(WORK ORDER A)
According to the article on high blood pressure during pregnancy, how many women did the study follow?
(WORK ORDER B)
From the article on high blood pressure during pregnancy, reproduce word for word the part that opens with the words containing "Women who develop high" and closes with "Norwegian study suggests.".
(WORK ORDER C)
Write the next part of the article on high blood pressure during pregnancy and later heart attack and stroke risk, picking up after its final sentence.

(PAGE EXTRACT)
○ ○ ○ ○

Women who develop high blood pressure during pregnancy may be more likely than those who don’t to have heart attacks or strokes decades later, a Norwegian study suggests.
Compared to women with normal blood pressure during every pregnancy, women who developed hypertensive disorders, or high blood pressure, during one or more pregnancies were 57% more likely to have a heart attack or stroke at some point between ages 40 and 70.
“We knew that women who experienced hypertensive disorders in pregnancy have a 2-fold increased risk of cardiovascular disease compared to women without these complications,” said lead study author Eirin Beate Haug of the Norwegian University of Science and Technology in Trondheim.
“From our current study, we learned that most of the excess cardiovascular risk in women who had hypertensive disorders in pregnancy can be explained by higher levels of traditional cardiovascular risk factors, especially blood pressure and BMI,” Haug said by email.
High blood pressure and a high BMI (body mass index, a measure of weight relative to height) explained 77% of the excess risk of events like heart attacks and strokes among women who had hypertensive disorders during pregnancy, researchers report in JAMA Cardiology.
The study followed 23,885 women who had one or more pregnancies before age 40, including 2,199 women who had hypertensive disorders during pregnancy.
A total of 728 women only had “gestational” hypertension, when women who normally don’t have high blood pressure develop it during pregnancy. Gestational hypertension progressed to a more serious and potentially life-threatening version of high blood pressure known as preeclampsia in 1,391 women.
Overall, 1,155 women who never had hypertensive disorders during pregnancy still had events like heart attacks or strokes during the study period.

○ ○ ○ ○

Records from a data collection
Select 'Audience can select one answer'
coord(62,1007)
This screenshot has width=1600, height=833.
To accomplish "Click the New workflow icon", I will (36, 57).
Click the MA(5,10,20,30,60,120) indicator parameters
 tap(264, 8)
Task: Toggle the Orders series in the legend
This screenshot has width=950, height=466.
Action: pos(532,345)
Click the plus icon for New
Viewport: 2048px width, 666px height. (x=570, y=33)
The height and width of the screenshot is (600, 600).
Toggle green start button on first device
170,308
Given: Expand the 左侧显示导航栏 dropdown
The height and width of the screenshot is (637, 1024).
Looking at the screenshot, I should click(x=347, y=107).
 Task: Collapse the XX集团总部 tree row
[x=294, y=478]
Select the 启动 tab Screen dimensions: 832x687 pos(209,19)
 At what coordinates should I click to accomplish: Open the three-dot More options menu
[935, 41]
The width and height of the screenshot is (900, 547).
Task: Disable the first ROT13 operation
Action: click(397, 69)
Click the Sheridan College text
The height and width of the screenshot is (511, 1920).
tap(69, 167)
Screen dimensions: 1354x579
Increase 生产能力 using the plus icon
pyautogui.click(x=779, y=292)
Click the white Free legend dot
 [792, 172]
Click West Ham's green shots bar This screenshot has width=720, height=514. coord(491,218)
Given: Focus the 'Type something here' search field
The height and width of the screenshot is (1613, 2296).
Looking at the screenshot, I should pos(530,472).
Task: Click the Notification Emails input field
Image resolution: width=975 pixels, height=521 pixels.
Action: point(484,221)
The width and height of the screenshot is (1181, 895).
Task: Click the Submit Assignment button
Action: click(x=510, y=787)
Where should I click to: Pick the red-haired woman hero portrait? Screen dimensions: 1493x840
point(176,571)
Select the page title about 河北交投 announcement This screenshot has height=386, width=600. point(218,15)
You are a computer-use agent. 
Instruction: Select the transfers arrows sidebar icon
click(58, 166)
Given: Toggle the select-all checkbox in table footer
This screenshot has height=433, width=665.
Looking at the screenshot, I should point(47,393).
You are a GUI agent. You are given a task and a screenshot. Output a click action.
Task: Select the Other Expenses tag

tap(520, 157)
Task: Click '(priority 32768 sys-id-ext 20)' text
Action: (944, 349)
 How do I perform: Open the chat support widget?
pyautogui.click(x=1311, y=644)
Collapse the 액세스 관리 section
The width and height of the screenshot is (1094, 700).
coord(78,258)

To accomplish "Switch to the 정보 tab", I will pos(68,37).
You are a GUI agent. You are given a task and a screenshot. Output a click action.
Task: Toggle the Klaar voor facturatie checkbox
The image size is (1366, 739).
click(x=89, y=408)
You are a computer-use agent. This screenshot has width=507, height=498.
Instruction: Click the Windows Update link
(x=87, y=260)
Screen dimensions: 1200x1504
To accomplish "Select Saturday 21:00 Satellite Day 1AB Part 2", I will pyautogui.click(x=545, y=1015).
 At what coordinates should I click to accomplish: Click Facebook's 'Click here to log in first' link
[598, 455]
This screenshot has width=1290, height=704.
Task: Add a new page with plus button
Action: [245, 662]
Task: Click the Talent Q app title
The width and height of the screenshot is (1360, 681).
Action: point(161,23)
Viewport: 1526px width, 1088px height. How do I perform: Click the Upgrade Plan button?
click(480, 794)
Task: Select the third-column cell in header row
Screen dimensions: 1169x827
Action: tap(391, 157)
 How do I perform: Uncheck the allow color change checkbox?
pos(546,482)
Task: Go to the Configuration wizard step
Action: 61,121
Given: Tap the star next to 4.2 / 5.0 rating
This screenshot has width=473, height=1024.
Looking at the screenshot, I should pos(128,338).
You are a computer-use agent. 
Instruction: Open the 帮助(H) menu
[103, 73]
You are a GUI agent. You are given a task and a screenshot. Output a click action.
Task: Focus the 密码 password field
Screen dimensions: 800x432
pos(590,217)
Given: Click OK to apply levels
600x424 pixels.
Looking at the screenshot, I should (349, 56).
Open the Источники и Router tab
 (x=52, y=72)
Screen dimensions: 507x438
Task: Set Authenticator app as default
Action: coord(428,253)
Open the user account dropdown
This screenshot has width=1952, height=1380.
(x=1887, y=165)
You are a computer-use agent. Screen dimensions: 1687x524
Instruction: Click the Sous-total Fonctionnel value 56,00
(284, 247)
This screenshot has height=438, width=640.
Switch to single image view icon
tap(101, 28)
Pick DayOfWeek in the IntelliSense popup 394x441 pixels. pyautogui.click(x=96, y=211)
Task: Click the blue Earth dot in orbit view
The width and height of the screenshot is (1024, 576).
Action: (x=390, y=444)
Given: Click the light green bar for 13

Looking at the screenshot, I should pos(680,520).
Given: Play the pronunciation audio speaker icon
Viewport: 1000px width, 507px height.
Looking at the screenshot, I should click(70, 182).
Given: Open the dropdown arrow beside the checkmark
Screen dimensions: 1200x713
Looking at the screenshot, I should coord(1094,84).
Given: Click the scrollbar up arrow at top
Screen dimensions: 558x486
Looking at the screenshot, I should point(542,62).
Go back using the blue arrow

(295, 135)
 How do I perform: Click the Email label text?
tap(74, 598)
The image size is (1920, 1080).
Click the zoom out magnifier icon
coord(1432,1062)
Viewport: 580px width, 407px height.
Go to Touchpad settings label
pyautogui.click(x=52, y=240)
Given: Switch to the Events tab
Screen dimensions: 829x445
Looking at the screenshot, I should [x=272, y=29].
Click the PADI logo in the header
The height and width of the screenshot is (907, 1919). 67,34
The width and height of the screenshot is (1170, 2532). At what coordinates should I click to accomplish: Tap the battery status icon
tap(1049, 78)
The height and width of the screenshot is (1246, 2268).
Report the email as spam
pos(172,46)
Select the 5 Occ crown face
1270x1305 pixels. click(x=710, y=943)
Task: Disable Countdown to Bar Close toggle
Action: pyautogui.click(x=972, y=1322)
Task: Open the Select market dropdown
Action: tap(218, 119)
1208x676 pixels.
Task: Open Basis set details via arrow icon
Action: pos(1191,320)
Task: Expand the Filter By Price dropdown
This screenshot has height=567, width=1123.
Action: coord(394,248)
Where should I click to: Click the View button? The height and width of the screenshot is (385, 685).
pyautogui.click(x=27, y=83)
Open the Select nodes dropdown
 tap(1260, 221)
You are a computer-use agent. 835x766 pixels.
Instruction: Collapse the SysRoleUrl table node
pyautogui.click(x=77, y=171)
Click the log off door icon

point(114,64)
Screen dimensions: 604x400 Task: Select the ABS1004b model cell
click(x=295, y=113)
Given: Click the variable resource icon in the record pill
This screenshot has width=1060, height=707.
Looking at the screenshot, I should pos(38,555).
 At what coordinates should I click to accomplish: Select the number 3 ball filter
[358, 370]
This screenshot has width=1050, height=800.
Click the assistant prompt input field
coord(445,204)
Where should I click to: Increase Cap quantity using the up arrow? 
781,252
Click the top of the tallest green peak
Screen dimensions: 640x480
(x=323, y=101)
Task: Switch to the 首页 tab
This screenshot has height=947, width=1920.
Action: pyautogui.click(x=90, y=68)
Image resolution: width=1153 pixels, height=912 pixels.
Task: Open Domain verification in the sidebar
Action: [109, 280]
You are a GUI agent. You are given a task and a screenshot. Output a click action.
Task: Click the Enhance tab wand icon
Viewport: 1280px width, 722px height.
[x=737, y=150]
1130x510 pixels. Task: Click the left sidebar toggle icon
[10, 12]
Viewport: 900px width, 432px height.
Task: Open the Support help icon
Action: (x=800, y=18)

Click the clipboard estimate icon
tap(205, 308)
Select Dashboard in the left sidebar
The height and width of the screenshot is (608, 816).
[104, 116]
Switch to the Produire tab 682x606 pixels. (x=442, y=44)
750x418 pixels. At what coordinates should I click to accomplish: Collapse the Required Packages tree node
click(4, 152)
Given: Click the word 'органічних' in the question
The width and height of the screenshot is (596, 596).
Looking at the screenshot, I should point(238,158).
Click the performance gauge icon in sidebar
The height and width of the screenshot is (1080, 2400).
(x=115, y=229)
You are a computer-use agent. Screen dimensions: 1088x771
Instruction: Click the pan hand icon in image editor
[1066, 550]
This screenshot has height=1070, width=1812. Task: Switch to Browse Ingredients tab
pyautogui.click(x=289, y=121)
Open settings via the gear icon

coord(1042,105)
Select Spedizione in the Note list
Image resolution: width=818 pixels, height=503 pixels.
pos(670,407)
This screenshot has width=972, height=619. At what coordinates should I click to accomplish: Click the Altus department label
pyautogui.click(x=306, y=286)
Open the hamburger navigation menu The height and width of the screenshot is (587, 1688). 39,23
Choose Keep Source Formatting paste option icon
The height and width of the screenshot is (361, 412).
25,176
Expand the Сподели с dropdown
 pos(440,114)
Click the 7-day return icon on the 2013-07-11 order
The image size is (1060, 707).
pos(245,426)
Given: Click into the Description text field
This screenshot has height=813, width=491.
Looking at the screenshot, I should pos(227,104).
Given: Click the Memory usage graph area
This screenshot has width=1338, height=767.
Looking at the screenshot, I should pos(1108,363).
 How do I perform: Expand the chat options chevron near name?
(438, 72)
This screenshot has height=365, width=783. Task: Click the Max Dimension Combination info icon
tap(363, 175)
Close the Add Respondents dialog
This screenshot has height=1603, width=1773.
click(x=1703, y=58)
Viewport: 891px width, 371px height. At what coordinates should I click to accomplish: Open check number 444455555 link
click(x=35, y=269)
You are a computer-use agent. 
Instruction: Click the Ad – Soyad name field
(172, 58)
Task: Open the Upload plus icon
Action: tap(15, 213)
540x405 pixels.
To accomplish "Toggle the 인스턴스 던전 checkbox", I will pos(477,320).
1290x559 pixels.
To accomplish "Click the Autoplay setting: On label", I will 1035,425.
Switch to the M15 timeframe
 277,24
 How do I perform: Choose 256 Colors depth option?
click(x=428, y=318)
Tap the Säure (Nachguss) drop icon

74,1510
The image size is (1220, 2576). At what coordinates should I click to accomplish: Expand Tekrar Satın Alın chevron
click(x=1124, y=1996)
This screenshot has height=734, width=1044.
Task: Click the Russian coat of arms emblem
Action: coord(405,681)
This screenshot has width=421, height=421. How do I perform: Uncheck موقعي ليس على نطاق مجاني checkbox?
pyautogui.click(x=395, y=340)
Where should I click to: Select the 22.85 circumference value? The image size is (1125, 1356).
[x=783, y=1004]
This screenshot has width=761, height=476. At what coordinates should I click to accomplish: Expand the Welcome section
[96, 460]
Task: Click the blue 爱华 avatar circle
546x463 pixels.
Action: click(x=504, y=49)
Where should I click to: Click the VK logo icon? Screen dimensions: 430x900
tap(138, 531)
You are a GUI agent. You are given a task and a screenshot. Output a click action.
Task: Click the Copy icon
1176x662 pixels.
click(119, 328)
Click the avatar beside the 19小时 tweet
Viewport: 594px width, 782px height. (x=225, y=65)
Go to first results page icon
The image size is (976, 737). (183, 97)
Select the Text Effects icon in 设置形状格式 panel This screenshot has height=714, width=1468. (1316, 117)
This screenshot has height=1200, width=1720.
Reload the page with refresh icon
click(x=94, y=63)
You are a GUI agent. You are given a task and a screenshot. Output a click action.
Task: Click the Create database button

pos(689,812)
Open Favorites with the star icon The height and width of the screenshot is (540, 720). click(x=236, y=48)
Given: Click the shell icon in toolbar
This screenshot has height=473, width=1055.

○ ○ ○ ○

(EXERCISE RESPONSE A)
23,885 women who had one or more pregnancies before age 40.

(EXERCISE RESPONSE B)
Women who develop high blood pressure during pregnancy may be more likely than those who don’t to have heart attacks or strokes decades later, a Norwegian study suggests.

(EXERCISE RESPONSE C)
Compared to women who didn’t have high blood pressure during pregnancy, women who had any type of gestational hypertensive disorder were 64% more likely to have a heart attack between ages 40 and 70. Women with a history of hypertension during pregnancy were also 47% more likely to develop heart failure and 40% more likely to have a stroke.
The risk was even greater for the subset of women who had preeclampsia. They were 78% more likely to have a heart attack, 83% more likely to have heart failure, and 46% more likely to have a stroke between ages 40 and 70 compared to women without pregnancy high blood pressure.
Hypertensive disorders in pregnancy didn’t appear to influence the risk of heart problems after age 70, however.
One limitation of the study is that researchers only had data for hospitalized patients, and it’s possible some women had nonfatal events that were treated in other settings, the study team notes.
Another limitation of the results is that researchers didn’t examine whether women had risk factors for heart disease before they conceived.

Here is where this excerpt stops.